# LED T8 replacement shop lighting



## LepelstatCrafts (Jan 16, 2011)

Could you please add a link to the lights on sale via Amazon?


----------



## TheDane (May 15, 2008)

> Could you please add a link to the lights on sale via Amazon?
> 
> - Mike


This looks like the right product: https://www.amazon.com/Enegitech-Equivalent-Fluorescent-Replacement-Lighting/dp/B01A3VMUG2/ref=sr_1_sc_1?ie=UTF8&qid=1468183629&sr=8-1-spell&keywords=Enegitch+4ft+T8+LED+Light+Tube+18W


----------



## MrRon (Jul 9, 2009)

I wonder if they are available in 8' long tubes. If not, I could rig up some extra holders and place them at the middle of the fixture.


----------



## Drjohn1963 (Dec 23, 2014)

MrRon, I replaced my 8' two bulb fluorescent with two 4' double bulb LEDs and my shop is amazingly bright and I was able to change where they hang, so the lighting is better distributed than it was with the single 8' fixture. I don't know if that helps you…


----------



## dbhost (Jul 20, 2009)

Definately going to look into that!


----------



## Ocelot (Mar 6, 2011)

In my cart!


----------



## splintergroup (Jan 20, 2015)

Check out EarthLED.com
I've purchased about 20 4' replacements. They have alway shipped quick an have a nice selection of brands and color temps.


----------



## shawnmasterson (Jan 24, 2013)

Very interesting. I have 10 4 bulb T8 fixtures. would it be insane to have that much light if I replaced all 4 the bulbs with these. Keep in mind my shop is 26X30


----------



## Racer2007 (Jan 13, 2011)

> Very interesting. I have 10 4 bulb T8 fixtures. would it be insane to have that much light if I replaced all 4 the bulbs with these. Keep in mind my shop is 26X30
> 
> - Shawn Masterson


If it gets to bright just pull a few of them out.


----------



## BigAl98 (Jan 29, 2010)

I replaced the T8's in my shop over about a year…. I have eight 2 bulb fixtures…did a fixture when Costco had a good price on fixtures (just to see how the light worked)...and replaced it one or two at a time or did bulb replacements when I saw a good price for that…very happy now that I'm about 1/2 the watts as before, but the lights do seem to be a little brighter. I think the cheapest I paid was $24 for a fixture with LED ligtht, and max about $32. Also, they come on instantly ( or almost) vs. the long warm up in the winter….also lighter and no humming. The payback from an already efficient 40 to 20 watt is about 8 years, so the savings isn't such a big deal if your converting old fixtures to new. But, so far so good!


----------



## Breeze73 (Jul 14, 2016)

I ordered some of these LED bulbs from Amazon, and they were JUNK. 4 of 8 of the one I received either didn't work at all, or flashed on and off very quickly. I ordered these from EarthLED.com and couldn't be happier.

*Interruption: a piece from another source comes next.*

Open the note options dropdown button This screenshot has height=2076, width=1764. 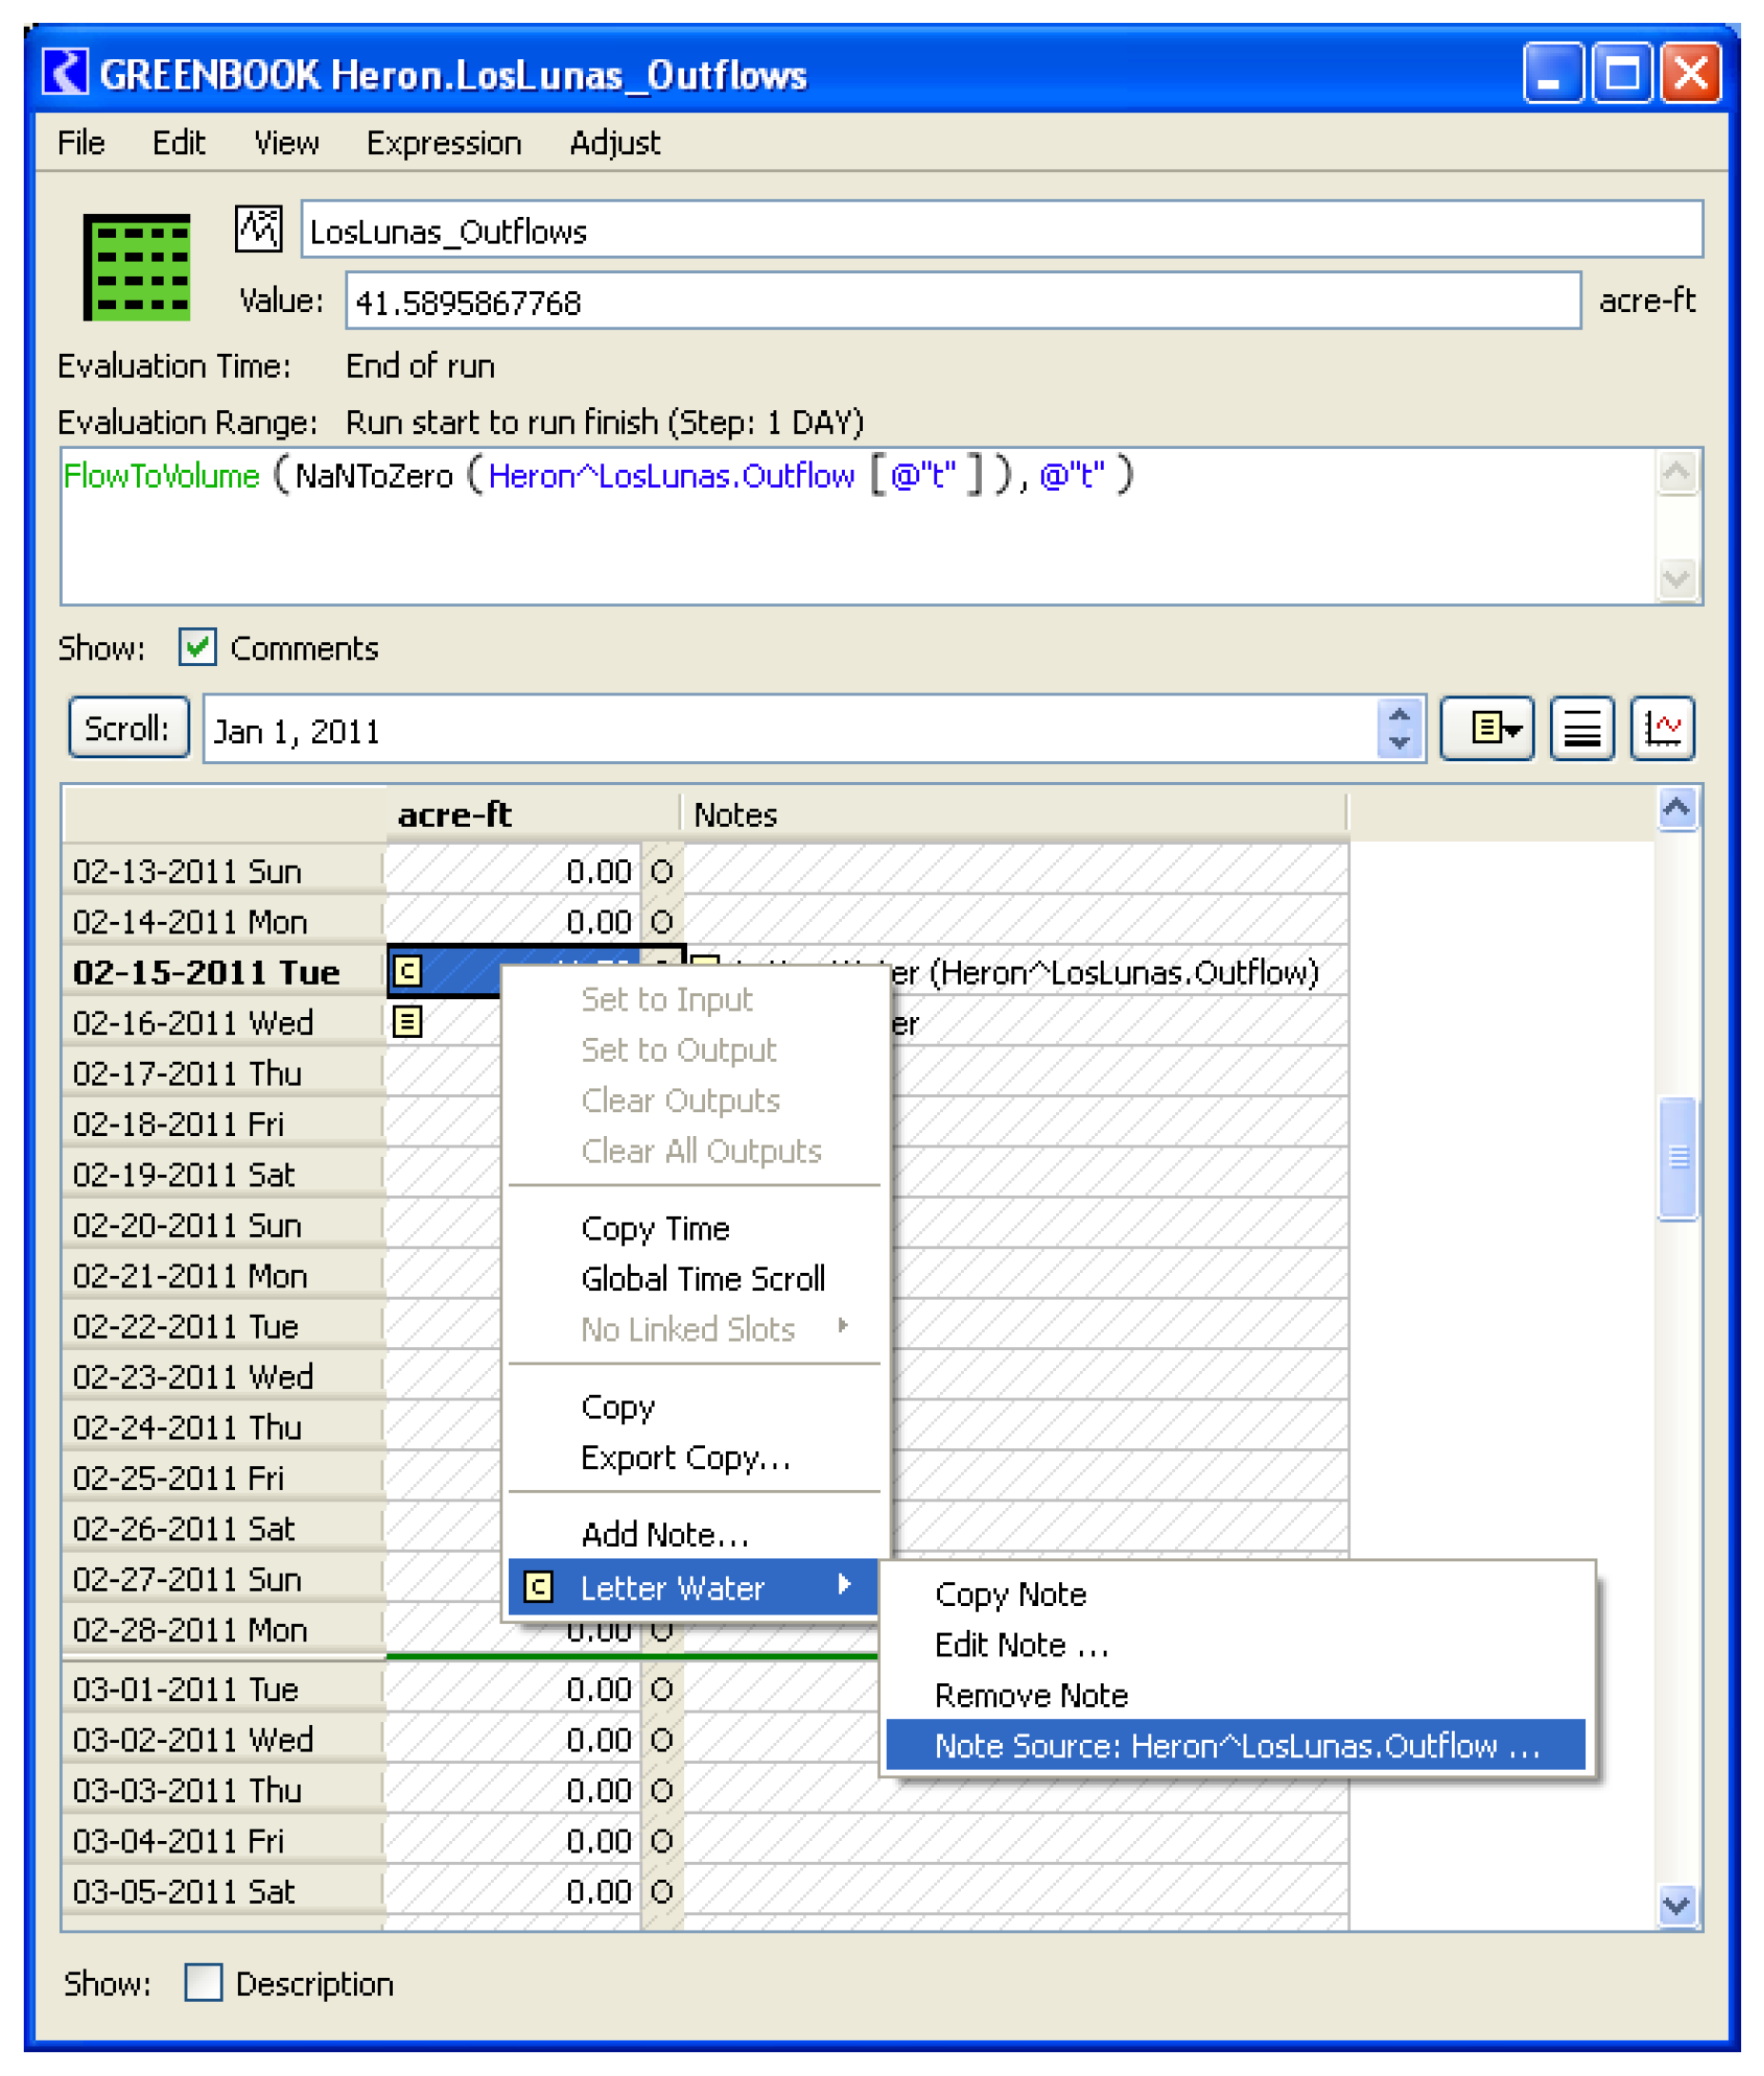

Note: I did have to replace the sockets with non-shunted sockets and bypass the ballast. Super easy though.

Breeze


----------



## greatview (Oct 3, 2009)

Maybe you were unlucky or maybe I was lucky. I ordered four packages of four bulbs and they all worked and are still working after a few weeks. I didn't have to replace anything. Only removed the ballast and connected the power to the tombstones. My tombstones were not shunted but had a jumper wire already in place effectively making them shunted. Thus, in my installation the hot lead goes to one end of the led with both pins being powered and the neutral lead connects to the other end. As I mentioned earlier, you don't have to remove the ballast so long as they are of a newer vintage.


----------



## JoeinGa (Nov 26, 2012)

T8's are the "thinner" bulbs, right? Will these work in the fatter T12s ?

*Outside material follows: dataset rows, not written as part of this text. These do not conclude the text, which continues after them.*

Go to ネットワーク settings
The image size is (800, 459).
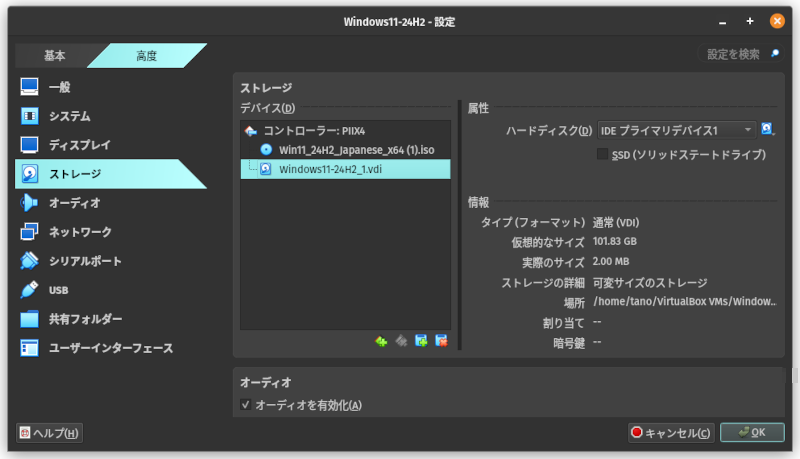tap(80, 232)
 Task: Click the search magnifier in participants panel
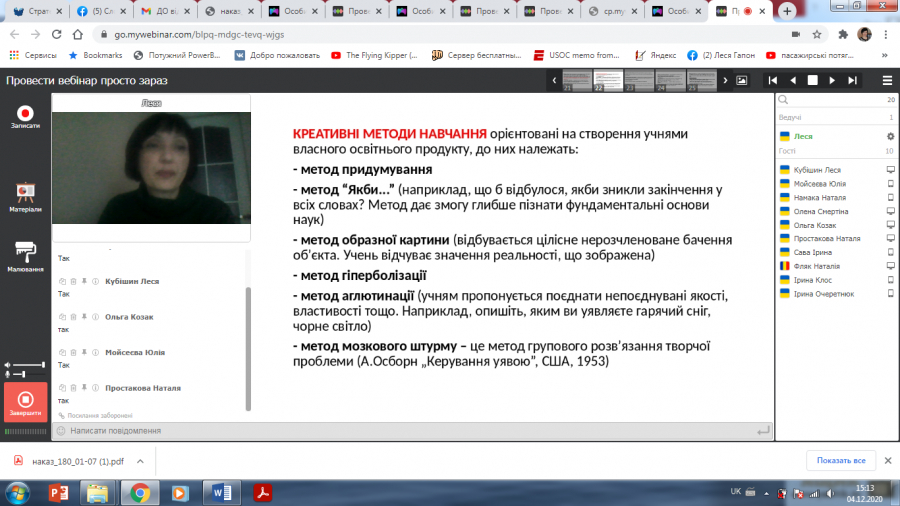[x=785, y=100]
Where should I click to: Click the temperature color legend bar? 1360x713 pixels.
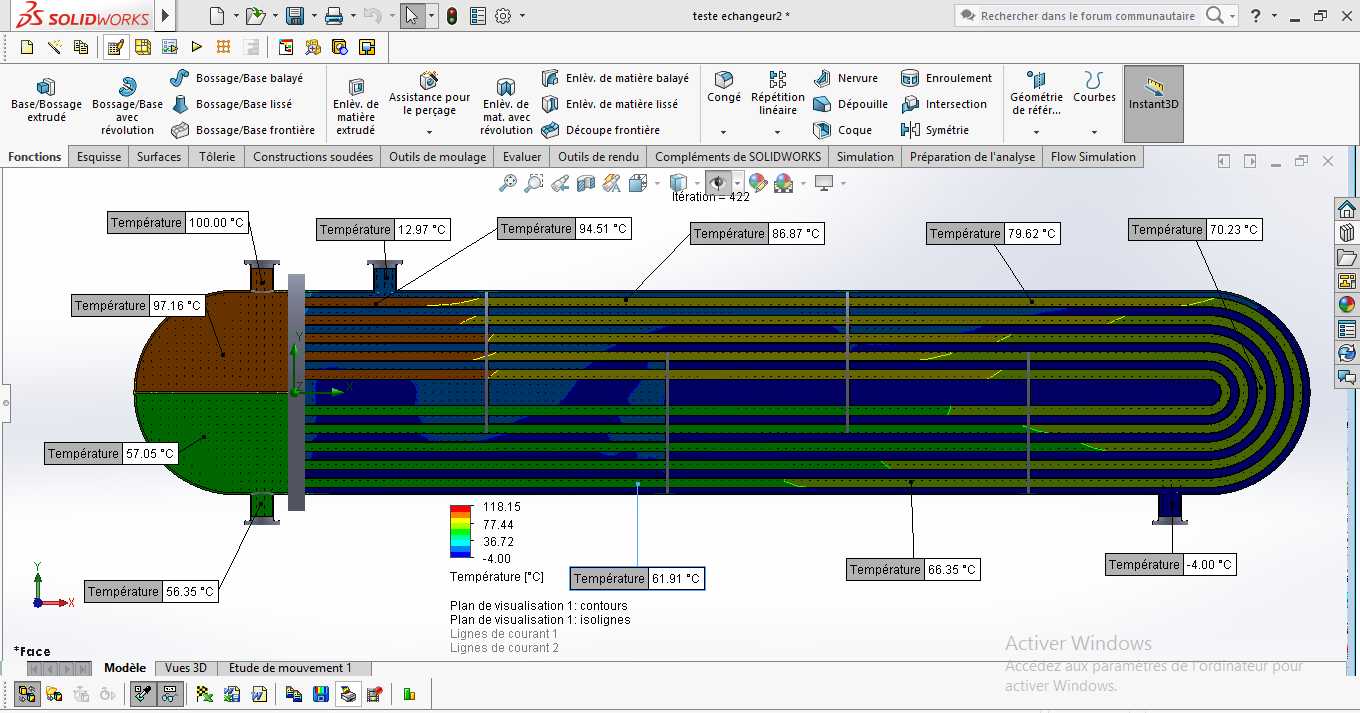coord(460,531)
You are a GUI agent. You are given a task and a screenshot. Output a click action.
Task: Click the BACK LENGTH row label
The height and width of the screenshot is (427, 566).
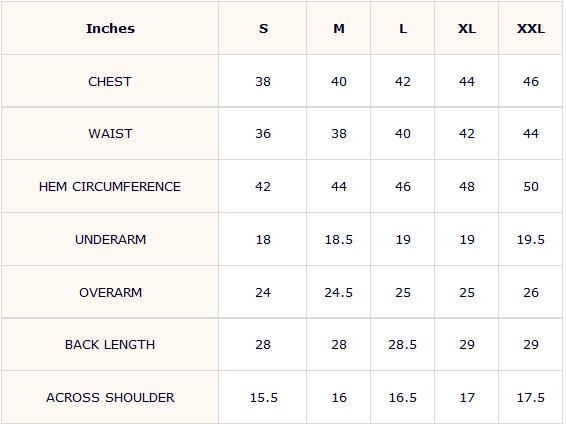110,345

Some of the web sites I checked looks like they're interchangeable and some web sites say no way.


----------



## greatview (Oct 3, 2009)

No problem in swapping a T8 for a T12. That's what I did. All my fixtures came with T12. I replaced the old T12 ballast with new ones that worked with the T8's and then removed the ballasts for the LED's that I have now.


----------



## splintergroup (Jan 20, 2015)

Generally the "drop in" LED replacements don't need any rewiring, but consider that the ballast uses 5%-10% of the power, it really is best to bypass (remove) it and run the LEDs directly off of 110V. Sometimes you need to swap some wires on the tombstones depending on if they are shunted or not.

In this case it is good to indicate somewhere on the fixture that it is no longer configured to use fluorescents!


----------



## woodbutcherbynight (Oct 21, 2011)

> Generally the "drop in" LED replacements don t need any rewiring, but consider that the ballast uses 5%-10% of the power, it really is best to bypass (remove) it and run the LEDs directly off of 110V. Sometimes you need to swap some wires on the tombstones depending on if they are shunted or not.
> 
> In this case it is good to indicate somewhere on the fixture that it is no longer configured to use fluorescents!
> 
> - splintergroup


Good idea and important for safety. I recently upgraded to Hyperion LED bulbs and I did put a piece of tape with the date and that it was LED only. Someone else buys my place they have a chance if not screwing up badly. Plus it also tells you how long the bulbs lasted.


----------